§ **Quoted passage**:
`Oro' still wears label as class of Travers

Prado, Repent take shot at heavy pick in $1M race

Horse Racing

August 24, 2002|By Tom Keyser | Tom Keyser,SUN STAFF

SARATOGA SPRINGS, N.Y. - Bobby Frankel peered past the trees outside his barn on a resplendent Saratoga morning.

"Boy, he looks good," Frankel said. "All I know is, he looks good to me right now."

Frankel, the leading trainer in the country, watched Medaglia d'Oro walk after his morning gallop in preparation for the $1 million Travers Stakes today at Saratoga. Frankel can't seem to lose a Grade I race these days, and he said he believes his statuesque 3-year-old is poised for a peak performance in the most important race of Saratoga's 36-day meet.

But Frankel cautioned: "I've run a lot of horses who looked like they were at their peak, and they didn't run. Nobody's a cinch in any race."

Bettors will likely view Medaglia d'Oro as about as close to a cinch as cinches come. Don LaPlace, the Saratoga oddsmaker, listed the colt as 2-5 in the morning line based on his 13 3/4 -length romp three weeks ago in the Jim Dandy Stakes here at odds of 3-5 - and the absence of proven opposition in the Travers.

Medaglia d'Oro could threaten War Emblem for championship honors in the 3-year-old division if War Emblem falters and Medaglia d'Oro wins the Travers and defeats older horses in the fall. War Emblem, who won the Kentucky Derby and Preakness, faces older horses tomorrow in the Pacific Classic at Del Mar.

Frankel, whose potent stable has already earned more than $10 million this year, said Medaglia d'Oro appreciated the break after the Triple Crown series. The El Prado colt prepped for the series by winning the San Felipe Stakes in California and finishing second to Buddha in the Wood Memorial in New York.

Then Medaglia d'Oro ran fourth in the Kentucky Derby, eighth in the Preakness and second in the Belmont. The lackluster Preakness, by far his worst effort, still baffles Frankel.

It might have been, he said, a combination of things: The two-week break after the Derby, a too-fast workout before the Preakness, a drying-out racing surface at Pimlico and Frankel's decision to van the colt from New York the morning of the race.

Whatever the reason, Frankel said, that was then and this is now, and, "I'm not really worried about anyone in the Travers. If he shows up and runs his race, I think he'll be in really good shape."

Edgar Prado, the former Maryland riding star, may have something to say about that. Prado will ride Repent, Ken McPeek's trainee, who is making his first start since suffering a minor ankle fracture April 6 in the Illinois Derby.

§ **Collected material**:

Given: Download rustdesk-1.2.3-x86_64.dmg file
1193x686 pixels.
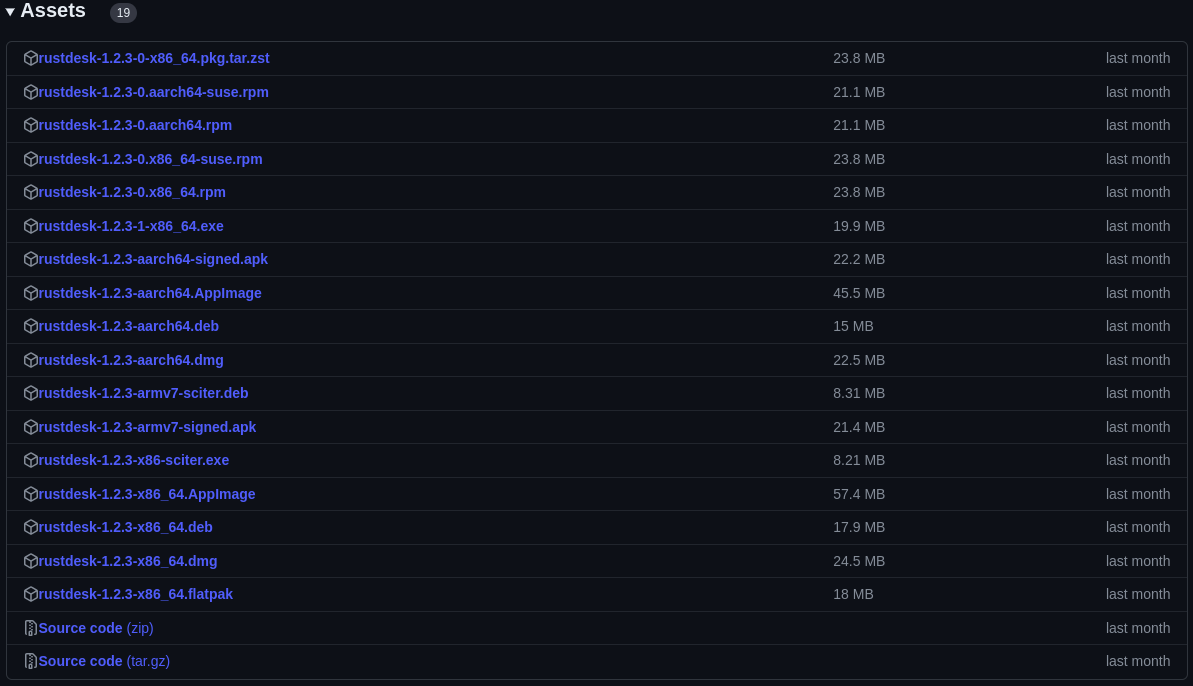Looking at the screenshot, I should point(128,561).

§ **Activity 1**: Rewrite the paragraph of the Travers Stakes article that begins "It might have been, he said" as a bulleted list of the possible causes it names.
§ **Activity 2**:
Answer these questions using the Travers Stakes article:
(a) What odds did Don LaPlace give Medaglia d'Oro in the morning line?
(b) In which race does War Emblem face older horses, and where?
(c) On what date did Repent suffer his ankle fracture, and in which race?

§ **Response area 1**:
Possible causes of Medaglia d'Oro's poor Preakness, according to Frankel:
- The two-week break after the Derby
- A too-fast workout before the Preakness
- A drying-out racing surface at Pimlico
- Frankel's decision to van the colt from New York on the morning of the race

§ **Response area 2**:
(a) 2-5
(b) The Pacific Classic at Del Mar
(c) April 6, in the Illinois Derby